— WORK REQUEST —
Exactly the lines below from the one with "DETERMINEE N°170 (56, 922)" up to and including the one with "Privacy Policy (237, 2566)" make up the answer, with nothing else added.

Records contained in a dataset
--

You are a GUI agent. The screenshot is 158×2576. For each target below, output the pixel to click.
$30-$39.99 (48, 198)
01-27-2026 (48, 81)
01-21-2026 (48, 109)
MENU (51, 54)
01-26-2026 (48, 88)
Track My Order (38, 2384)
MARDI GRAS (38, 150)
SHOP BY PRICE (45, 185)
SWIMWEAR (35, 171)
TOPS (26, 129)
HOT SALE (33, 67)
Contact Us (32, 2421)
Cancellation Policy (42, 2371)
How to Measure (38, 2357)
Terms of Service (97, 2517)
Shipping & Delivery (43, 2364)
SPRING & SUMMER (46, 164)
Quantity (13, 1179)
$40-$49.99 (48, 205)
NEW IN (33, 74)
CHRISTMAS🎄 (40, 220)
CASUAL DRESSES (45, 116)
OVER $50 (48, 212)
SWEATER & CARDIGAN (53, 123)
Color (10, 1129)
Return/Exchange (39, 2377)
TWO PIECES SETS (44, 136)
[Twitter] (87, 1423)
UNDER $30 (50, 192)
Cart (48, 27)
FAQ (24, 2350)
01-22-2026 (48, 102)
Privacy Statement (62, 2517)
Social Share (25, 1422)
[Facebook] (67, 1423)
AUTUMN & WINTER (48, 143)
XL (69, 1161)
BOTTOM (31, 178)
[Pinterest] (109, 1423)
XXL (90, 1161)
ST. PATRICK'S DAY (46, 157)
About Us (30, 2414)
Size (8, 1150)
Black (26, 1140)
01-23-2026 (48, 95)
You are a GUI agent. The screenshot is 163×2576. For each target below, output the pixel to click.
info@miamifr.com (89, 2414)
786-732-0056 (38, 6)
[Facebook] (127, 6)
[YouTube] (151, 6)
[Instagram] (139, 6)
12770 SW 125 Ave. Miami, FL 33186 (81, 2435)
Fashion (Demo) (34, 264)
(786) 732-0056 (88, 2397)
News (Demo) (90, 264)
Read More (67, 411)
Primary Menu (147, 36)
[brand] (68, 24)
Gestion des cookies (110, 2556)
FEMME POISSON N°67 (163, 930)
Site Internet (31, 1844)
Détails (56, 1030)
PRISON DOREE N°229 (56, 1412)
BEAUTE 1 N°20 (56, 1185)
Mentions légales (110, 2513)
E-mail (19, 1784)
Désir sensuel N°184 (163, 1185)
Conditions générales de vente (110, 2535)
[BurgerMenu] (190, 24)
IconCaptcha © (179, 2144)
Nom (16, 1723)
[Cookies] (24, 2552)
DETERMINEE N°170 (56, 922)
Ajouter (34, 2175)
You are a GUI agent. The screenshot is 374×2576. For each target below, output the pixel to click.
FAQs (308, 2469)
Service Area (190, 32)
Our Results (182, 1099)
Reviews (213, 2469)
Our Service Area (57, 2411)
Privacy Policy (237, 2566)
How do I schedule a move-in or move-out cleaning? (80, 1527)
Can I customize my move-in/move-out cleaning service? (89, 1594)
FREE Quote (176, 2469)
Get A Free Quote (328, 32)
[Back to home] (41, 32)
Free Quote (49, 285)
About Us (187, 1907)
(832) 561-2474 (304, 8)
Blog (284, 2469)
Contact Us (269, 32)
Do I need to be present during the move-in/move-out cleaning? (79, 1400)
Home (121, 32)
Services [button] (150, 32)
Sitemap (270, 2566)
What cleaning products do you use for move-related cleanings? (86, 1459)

--

— EXERCISE SOLUTION —
DETERMINEE N°170 (56, 922)
Ajouter (34, 2175)
You are a GUI agent. The screenshot is 374×2576. For each target below, output the pixel to click.
FAQs (308, 2469)
Service Area (190, 32)
Our Results (182, 1099)
Reviews (213, 2469)
Our Service Area (57, 2411)
Privacy Policy (237, 2566)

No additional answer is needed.